We define it as mobile banking, money transfer, and m-commerce. This includes using Airtel Money to transfer money into another Airtel Money account or bank account or mobile number. One could pay one’s driver his monthly salary by transferring money using bank’s smartphone into his mobile linked bank account using his mobile number and mobile money ID. Alternatively, paying from one’s smartphone into the driver’s Vodafone mpesa wallet would allow him to periodically remit money to his family in his native village, and all this near instantaneously. One can also use the Axis Bank app on one’s smartphone to pay electricity bills.

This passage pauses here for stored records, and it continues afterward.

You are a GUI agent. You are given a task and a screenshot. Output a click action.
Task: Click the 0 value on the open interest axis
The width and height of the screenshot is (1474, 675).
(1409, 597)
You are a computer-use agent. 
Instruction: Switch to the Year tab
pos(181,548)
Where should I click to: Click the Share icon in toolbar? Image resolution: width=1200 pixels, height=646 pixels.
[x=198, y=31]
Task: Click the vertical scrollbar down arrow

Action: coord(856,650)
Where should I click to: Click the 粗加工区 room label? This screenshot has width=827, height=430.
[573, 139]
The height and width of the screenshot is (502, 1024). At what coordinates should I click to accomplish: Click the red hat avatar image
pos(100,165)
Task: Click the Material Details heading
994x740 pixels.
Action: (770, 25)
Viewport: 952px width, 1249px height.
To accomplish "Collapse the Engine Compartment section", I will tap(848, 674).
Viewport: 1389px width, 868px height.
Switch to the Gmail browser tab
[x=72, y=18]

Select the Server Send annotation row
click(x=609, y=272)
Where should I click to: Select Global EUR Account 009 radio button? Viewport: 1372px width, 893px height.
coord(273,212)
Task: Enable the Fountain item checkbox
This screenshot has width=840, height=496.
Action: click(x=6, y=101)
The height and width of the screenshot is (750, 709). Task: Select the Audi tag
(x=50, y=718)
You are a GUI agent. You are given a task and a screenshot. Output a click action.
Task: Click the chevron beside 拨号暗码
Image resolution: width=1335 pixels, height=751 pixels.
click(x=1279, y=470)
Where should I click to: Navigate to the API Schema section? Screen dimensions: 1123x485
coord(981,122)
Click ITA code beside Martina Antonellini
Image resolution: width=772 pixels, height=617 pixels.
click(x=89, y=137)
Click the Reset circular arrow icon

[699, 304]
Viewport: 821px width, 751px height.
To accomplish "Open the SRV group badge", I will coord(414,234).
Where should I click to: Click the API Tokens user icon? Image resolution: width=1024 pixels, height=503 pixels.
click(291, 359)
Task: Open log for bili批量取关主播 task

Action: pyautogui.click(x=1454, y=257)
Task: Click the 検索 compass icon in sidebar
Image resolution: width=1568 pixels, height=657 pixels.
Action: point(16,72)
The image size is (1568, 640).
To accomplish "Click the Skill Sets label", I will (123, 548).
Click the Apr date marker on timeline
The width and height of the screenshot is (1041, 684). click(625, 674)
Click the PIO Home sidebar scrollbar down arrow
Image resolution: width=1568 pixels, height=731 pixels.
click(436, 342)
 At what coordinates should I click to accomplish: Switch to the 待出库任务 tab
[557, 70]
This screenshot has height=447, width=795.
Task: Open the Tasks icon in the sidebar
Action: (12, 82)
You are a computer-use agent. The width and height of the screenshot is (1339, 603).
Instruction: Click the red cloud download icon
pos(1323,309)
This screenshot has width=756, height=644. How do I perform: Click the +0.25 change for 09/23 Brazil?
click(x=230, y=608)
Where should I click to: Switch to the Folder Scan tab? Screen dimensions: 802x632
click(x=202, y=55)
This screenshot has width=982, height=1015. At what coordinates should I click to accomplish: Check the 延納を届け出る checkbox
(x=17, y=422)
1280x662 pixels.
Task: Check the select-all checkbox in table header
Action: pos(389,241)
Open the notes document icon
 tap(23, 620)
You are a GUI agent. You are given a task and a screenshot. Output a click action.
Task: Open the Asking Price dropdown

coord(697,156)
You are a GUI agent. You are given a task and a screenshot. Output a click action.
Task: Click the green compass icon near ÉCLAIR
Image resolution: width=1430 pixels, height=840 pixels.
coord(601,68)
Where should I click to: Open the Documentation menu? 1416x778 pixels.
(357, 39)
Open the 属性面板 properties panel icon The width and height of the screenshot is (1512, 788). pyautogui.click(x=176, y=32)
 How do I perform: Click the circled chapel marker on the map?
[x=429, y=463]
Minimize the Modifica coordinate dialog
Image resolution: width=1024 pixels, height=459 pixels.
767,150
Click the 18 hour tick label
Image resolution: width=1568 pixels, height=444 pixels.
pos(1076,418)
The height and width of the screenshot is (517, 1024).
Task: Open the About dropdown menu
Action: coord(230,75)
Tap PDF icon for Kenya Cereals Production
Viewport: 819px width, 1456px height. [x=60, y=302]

Regulatory Support from RBI
RBI driving financial inclusion and banks looking at telcos to help bridge the rural reach gap (telcos cover 75% of rural population whereas only 14% of rural households have bank accounts). RBI has allowed non-banks to issue m-wallets, perform funds transfer and allowing for-profit companies to become Business Correspondents of banks.


Domestic Remittance Market for Mobile Money Transfer
The domestic remittance business is the first to witness action — about 100m migrants remit US$40bn from urban to rural India annually. Telcos are leveraging their rural reach to offer m-wallets linked to bank accounts into which migrants can load money and transfer to recipients’ bank accounts, where telcos.

The general m-commerce opportunity could be much bigger, but telcos, banks (much quicker than telcos in developing apps), payment companies (PayTM, NGPAY, etc.), and payment networks (Visa, MasterCard, etc.) will all compete.

Challenges in Deploying Nationwide Mobile Commerce / Payment Network
The first is to educating illiterate immigrants about m-wallets and telcos needing to overcome trust deficit (considering history of VAS miss-selling etc.) Multiplicity of regulators, clarity on liability in the event of erroneous government transfers, difficult requirement of a 2s response time imposed by TRAI, and a generally confiscatory telecom regulation are some regulatory obstacles.